The suggested way to build a DataCite file is to use org.cyverse.metadata-files.datacite/build-datacite. This function accepts a list of AVUs in the format returned by the metadata service and returns an instance of clojure.data.xml.Element representing the metadata file, which can be serialized using any of the serialization methods in org.clojure/data.xml.

The following metadata attributes are currently supported. Note that multiple CyVerse attributes might be associated with a single DataCite element. For example the CyVerse attributes, Identifier and identifierType both map to DataCite's identifier element. The Identifier attribute maps to the element's content whereas the identifierType attribute maps to the element's identifierType attribute.

CyVerse Attribute DataCite Element
Identifier identifier
identifierType identifier
datacite.creator creators
creatorAffiliation creators
creatorNameIdentifier creators
datacite.title titles
datacite.publisher publishers
datacite.publicationyear publicationYear
datacite.resourcetype resourceType
Subject subjects
contributorName contributors
contributorType contributors
AlternateIdentifier alternateIdentifiers
alternateIdentifierType alternateIdentifiers
RelatedIdentifier relatedIdentifiers
relatedIdentifierType relatedIdentifiers
relationType relatedIdentifiers
Rights rightsList
Description descriptions
descriptionType descriptions
geoLocationPlace geoLocations
geoLocationPoint geoLocations
geoLocationBox geoLocations

Any attribute that is associated with the data set that is not in this list is ignored. Similarly, any attribute that is in the list but either contains an empty value or is not associated with the data set is ignored.

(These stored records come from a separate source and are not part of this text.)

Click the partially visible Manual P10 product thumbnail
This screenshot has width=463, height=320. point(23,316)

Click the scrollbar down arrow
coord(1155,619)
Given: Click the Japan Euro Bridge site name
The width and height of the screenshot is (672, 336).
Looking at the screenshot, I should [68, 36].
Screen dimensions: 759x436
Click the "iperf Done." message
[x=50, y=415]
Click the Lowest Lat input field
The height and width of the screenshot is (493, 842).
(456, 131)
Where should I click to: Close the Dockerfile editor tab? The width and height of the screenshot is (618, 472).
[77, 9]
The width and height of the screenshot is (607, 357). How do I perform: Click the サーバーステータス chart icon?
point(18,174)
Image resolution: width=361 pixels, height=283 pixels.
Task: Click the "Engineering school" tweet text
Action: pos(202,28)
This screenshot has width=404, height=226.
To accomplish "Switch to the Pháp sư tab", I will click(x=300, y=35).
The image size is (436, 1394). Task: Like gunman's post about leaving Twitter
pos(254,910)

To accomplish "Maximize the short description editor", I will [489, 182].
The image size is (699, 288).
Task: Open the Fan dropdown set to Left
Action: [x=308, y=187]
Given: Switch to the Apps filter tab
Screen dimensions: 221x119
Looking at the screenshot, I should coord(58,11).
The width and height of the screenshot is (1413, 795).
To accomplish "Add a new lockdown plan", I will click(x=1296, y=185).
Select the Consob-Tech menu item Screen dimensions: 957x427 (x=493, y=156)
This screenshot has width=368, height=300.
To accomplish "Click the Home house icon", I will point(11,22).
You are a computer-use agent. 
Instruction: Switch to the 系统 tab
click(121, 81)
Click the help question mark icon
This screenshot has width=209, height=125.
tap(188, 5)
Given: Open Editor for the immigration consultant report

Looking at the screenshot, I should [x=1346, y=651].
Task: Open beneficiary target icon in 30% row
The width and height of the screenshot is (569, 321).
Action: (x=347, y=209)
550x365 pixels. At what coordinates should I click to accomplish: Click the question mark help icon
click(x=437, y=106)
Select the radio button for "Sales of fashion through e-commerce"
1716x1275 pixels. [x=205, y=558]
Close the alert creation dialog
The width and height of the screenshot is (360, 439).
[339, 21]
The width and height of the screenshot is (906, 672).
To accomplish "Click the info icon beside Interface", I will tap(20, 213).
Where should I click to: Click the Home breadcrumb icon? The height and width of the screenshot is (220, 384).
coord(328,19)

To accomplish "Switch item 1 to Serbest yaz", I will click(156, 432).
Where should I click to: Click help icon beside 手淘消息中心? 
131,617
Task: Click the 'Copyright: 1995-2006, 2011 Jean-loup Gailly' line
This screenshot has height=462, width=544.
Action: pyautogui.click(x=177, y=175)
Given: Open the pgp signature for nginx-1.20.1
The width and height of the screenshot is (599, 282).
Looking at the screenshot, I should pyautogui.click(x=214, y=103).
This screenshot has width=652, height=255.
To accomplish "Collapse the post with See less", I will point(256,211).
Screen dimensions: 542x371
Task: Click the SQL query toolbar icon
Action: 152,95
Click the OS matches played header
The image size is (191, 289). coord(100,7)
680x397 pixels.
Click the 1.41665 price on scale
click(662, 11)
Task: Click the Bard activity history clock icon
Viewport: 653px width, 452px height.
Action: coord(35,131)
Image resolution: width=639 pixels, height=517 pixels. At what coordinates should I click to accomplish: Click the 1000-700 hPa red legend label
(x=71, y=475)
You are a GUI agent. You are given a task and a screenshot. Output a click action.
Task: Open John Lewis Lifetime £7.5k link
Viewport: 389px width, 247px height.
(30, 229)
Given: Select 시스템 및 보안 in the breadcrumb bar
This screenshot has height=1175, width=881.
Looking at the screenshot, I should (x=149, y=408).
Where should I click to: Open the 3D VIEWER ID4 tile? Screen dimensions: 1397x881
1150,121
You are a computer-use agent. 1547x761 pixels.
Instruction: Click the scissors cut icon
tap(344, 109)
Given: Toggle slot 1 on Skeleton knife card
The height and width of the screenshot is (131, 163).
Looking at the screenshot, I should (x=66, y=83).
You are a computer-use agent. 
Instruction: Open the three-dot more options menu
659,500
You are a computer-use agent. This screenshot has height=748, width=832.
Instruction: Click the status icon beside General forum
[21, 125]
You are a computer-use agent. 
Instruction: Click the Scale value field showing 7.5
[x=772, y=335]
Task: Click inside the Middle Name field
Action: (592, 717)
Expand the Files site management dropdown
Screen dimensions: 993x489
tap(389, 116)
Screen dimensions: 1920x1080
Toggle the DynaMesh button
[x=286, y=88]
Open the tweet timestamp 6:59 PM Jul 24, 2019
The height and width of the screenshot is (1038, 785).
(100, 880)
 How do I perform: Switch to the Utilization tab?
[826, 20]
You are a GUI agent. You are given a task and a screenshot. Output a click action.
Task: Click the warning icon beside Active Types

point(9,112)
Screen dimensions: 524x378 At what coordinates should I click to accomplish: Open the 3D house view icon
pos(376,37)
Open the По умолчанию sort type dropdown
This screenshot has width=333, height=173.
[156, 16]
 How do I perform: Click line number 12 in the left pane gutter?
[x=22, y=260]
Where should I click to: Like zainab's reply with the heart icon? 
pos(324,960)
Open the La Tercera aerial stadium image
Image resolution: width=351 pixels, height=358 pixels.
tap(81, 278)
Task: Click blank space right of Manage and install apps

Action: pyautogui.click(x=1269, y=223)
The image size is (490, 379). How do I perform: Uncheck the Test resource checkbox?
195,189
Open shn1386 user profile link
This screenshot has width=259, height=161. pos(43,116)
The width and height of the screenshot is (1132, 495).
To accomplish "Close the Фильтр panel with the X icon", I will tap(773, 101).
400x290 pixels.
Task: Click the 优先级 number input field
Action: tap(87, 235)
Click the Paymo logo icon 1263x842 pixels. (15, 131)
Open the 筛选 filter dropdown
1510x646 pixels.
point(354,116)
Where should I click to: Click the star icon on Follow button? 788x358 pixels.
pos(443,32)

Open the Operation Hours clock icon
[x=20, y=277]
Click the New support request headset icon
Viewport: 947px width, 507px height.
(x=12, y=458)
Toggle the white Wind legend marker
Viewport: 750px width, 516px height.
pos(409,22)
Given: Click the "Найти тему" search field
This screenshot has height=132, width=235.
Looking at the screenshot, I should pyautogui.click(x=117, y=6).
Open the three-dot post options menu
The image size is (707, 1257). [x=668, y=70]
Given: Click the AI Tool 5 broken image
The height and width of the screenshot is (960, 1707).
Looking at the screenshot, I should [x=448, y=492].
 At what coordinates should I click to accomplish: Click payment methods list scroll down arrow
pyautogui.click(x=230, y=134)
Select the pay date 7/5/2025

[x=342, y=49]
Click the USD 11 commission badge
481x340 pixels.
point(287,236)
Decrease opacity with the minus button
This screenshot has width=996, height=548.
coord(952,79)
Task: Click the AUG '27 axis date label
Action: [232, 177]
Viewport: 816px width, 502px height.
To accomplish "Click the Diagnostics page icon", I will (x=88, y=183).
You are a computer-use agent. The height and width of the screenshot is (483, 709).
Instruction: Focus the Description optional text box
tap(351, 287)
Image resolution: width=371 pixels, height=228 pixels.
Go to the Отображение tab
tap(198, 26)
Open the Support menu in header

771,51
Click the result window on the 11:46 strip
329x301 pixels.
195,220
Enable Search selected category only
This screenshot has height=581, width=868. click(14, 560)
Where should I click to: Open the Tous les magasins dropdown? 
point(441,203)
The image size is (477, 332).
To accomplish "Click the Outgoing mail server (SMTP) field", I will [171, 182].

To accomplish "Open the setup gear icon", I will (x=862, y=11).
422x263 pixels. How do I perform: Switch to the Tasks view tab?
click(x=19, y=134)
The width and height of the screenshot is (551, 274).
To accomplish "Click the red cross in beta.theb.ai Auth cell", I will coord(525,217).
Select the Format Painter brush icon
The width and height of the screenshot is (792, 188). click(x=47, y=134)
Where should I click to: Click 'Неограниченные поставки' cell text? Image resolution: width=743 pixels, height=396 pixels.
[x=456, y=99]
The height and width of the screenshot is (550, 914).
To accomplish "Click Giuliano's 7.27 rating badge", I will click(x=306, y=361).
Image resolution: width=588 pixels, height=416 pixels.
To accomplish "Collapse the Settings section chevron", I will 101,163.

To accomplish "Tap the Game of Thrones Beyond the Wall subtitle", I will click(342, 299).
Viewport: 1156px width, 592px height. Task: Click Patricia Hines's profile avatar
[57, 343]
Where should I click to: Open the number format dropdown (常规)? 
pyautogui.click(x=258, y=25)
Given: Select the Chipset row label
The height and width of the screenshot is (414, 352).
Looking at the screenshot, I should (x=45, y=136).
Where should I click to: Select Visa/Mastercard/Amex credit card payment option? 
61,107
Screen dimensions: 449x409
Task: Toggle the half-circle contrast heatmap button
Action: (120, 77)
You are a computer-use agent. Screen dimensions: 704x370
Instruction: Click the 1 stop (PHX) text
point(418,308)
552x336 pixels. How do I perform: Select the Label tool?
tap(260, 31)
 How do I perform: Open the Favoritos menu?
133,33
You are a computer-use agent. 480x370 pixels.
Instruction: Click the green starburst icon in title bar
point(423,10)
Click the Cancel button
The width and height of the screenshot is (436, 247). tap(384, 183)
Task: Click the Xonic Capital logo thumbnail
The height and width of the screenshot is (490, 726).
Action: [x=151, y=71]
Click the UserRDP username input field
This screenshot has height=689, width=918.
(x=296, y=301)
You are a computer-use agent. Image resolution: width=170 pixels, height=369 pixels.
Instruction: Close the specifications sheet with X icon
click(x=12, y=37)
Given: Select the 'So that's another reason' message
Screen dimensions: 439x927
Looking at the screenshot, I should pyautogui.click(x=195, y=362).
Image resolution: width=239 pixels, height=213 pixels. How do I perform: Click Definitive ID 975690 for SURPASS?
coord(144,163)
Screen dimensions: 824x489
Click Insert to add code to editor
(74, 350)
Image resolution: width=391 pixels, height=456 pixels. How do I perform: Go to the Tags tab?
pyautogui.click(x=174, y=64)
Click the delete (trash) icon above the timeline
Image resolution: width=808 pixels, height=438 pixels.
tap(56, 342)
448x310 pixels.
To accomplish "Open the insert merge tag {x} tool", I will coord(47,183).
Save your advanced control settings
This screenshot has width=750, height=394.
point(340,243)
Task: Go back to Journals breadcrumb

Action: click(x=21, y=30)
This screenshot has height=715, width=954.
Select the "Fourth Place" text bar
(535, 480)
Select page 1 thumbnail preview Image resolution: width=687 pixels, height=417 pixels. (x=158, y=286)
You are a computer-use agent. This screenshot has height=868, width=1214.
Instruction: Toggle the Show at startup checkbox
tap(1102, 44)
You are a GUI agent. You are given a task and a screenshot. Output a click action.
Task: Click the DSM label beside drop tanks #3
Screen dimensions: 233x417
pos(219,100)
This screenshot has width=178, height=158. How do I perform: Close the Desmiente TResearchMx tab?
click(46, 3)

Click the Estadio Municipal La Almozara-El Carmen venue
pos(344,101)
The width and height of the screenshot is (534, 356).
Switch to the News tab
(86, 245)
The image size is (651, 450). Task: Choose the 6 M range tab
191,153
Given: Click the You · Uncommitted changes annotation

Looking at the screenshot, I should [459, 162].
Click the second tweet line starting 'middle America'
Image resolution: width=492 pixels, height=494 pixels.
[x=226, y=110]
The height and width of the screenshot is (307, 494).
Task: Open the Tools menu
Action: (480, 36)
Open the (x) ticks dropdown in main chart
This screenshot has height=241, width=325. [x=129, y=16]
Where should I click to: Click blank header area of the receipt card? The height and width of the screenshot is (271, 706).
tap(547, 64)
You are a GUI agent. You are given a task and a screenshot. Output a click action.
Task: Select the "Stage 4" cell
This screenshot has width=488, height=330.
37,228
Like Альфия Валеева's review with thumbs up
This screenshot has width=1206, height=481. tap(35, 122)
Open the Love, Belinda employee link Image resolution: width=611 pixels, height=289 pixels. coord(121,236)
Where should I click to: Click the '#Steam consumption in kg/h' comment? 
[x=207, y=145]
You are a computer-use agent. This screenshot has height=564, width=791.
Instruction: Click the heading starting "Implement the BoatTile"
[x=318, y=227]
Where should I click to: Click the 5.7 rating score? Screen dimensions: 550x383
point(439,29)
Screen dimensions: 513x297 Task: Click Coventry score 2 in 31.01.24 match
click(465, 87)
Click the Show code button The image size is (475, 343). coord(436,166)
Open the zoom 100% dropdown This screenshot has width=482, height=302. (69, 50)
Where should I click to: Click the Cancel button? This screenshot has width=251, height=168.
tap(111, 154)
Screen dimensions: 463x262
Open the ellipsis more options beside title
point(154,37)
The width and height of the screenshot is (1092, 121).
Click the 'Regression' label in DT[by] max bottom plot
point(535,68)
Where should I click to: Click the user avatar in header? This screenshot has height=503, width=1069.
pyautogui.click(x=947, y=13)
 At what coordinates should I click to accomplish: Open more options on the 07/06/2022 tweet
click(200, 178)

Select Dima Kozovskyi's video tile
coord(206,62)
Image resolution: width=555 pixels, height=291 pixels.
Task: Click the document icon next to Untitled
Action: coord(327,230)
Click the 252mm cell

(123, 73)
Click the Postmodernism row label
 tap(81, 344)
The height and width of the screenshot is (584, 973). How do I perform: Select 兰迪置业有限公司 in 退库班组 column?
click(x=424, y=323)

user=> (defn build-attributes
  #_=>   "Provides a convenient way to generate metadata attributes in the format returned by the metadata service. The
  #_=>    attributes can be defined as a map if there are no duplicate attribute names. Otherwise, a sequence of vectors
  #_=>    must be used."
  #_=>   [attrs]
  #_=>   (mapv (fn [[attr value]] {:attr attr :value value}) attrs))

user=> (def ^:private min-attrs
  #_=>   {"Identifier"               "the-identifier"
  #_=>    "identifierType"           "DOI"
  #_=>    "datacite.creator"         "Nobody Inparticular"
  #_=>    "creatorAffiliation"       "The University of Nowhere"
  #_=>    "datacite.title"           "A Very Important Data Set"
  #_=>    "datacite.publisher"       "CyVerse Data Commons"
  #_=>    "datacite.publicationyear" "2018"
  #_=>    "datacite.resourcetype"    "Data Set"})

user=> (require '[clojure.data.xml :refer :all] '[org.cyverse.metadata-files.datacite :refer [build-datacite]])

user=> (def xml (build-datacite (build-attributes min-attrs)))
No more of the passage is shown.